Für eine andere umstrittene Partei war die kommunale Premiere dagegen ein uneingeschränkter Erfolg: „Denk“, die sich offiziell als Gegenbewegung angesichts von „Verhärtung und Rechtsruck“ versteht, bei türkischen Nationalisten aber keinerlei Berührungsängste kennt, gelang der Einzug in 13 Stadtparlamente. In Amsterdam wird Denk künftig mit drei Abgeordneten vertreten sein, in Schiedam und Rotterdam mit jeweils vier. Die „islamisch inspirierte“ Partei „Nida“ verteidigte ihre beiden Sitze in Rotterdam. In Den Haag, wo sie erstmals antrat, errang sie bloß einen.

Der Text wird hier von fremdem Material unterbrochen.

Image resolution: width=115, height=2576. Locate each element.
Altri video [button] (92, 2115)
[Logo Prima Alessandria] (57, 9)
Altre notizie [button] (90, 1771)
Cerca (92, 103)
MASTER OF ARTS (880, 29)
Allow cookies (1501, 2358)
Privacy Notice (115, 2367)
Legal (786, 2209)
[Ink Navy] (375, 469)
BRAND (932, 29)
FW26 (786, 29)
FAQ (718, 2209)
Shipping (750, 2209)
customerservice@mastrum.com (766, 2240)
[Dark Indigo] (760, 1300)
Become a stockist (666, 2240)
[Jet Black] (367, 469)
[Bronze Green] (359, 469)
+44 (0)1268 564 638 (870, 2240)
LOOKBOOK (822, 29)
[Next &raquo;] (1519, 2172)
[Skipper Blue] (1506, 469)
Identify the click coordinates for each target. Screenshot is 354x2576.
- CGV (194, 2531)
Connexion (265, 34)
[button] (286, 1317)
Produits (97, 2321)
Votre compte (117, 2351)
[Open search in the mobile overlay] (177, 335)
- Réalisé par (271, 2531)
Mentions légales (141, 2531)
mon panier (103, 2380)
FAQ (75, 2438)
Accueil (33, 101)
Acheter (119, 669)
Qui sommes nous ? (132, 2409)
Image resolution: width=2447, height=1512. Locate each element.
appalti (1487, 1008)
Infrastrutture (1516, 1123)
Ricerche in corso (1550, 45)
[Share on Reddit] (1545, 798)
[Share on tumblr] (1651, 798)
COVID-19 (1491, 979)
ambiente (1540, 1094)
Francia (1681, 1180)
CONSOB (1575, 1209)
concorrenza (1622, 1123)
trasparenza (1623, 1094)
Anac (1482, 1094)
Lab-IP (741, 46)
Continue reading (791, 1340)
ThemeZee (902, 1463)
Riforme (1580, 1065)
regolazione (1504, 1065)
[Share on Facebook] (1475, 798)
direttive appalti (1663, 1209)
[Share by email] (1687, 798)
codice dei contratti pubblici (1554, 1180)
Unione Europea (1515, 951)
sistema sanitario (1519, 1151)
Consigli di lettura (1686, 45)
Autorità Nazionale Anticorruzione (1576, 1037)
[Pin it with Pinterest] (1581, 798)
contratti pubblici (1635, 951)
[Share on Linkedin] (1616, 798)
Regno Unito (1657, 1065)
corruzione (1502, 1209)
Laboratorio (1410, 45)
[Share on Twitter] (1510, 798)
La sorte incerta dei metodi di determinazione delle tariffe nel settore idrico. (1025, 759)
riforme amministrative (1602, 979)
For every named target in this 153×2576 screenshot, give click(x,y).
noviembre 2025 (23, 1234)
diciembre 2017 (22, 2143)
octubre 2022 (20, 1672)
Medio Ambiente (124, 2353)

Welche Dynamik ethnisch orientiertes Wahlverhalten in den Niederlanden erreicht hat, zeigen Exit Polls in Amsterdam: Dort gaben drei Viertel der befragten Wähler türkischer Herkunft an, sie hätten ihre Stimme Denk gegeben. Das boulevardeske „Algemeen Dagblad“ nennt die Fragmentierung des Elektorats eine „neue Versäulung“, und spielt damit auf die niederländische Tradition katholischer, protestantischer und sozialistischer Quasi-Parallel-Gesellschaften an.